Meconium, the stool a baby usually passes soon after birth, was found as Ms Symonds was prepared for her C-section. Babies sometimes pass meconium while in the uterus if they are under stress due to a decrease in blood and oxygen supply.

“Meconium can be really detrimental to your child’s health,” Ms Symonds said. “I believe action should have been done sooner, once they discovered the meconium, which could have led to a different outcome for Aryah.”

Aryah was born with low sugar and low oxygen and spent five days in the neonatal intensive care unit while doctors monitored her.

All seemed fine until about four months later when Ms Symonds noticed her daughter moving oddly.

“Her paediatrician got us an EEG, which then confirmed that it was an infantile spasm and while we were there she said, ‘Let’s do an MRI.’”

The MRI was sent to Aryah’s paediatric neurologist in Boston. Only then was it discovered that she had suffered a stroke at birth and that there was severe damage to her brain.

“You can see based on that initial cranial ultrasound taken on the date of birth, that there were some abnormalities in there that would have indicated some kind of trauma,” Ms Symonds said.

“So she has no motor cortex [the part of the brain that generates signals that tell the body how to move]. There’s about 25 per cent to 30 per cent of her brain that was completely destroyed from the stroke.”

The damage is what is preventing her from attending school.

“She has cerebral palsy and a feeding tube. Obviously not every nursery has a nurse or someone that’s medically trained, and so that’s why it becomes difficult for her to go to school,” Ms Symonds said. “It’s really sad that as an island we just don’t have a facility for kids like Aryah at her age. Disability doesn’t have an age. So the next step is, what’s the alternative?”

Tree Tops preschool has offered Aryah a spot for September.

“The benefits of being around other kids – she’s very motivated, very happy, very determined. There’s endless benefits of her being in that school setting so I’m eager to get the resources necessary so that that can be her reality.”

The only concern is the cost of the medical professional that must accompany her. Ms Symonds hopes that the government will foot the bill.

“This is what I’m trying to do, because I feel like if you don’t have a school for her then help us provide her with the resources necessary for her to go to school.

“It seems there has been a lack of resources for our disabled community for years. Bermuda has such a low birth rate it seems like it doesn’t happen often, but the point is that it happens in our country and we should be prepared for that and be able to have care for our young people. Anybody that is in early education would tell you that zero to five is the most important time of a child’s development.”

While it was difficult “trying to digest and process” Aryah’s health diagnosis” Ms Symonds is upbeat about her daughter’s situation and has become an advocate for disabled people here.
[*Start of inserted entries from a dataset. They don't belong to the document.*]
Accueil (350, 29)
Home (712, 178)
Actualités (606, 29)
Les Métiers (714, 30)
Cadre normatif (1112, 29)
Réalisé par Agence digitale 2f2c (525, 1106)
“I know in my heart that there’s other plans for her life,” she said. “Many people don’t know what cerebral palsy is – a congenital disorder of movement, muscle tone or posture due to abnormal brain development. A lot of people don’t know about meconium and what that can do.

“With the GoFundMe there are people who say, ‘Sorry, I can’t financially contribute’ but it’s not even just about that. Awareness is key. Sharing our story is just as valuable as a financial donation.”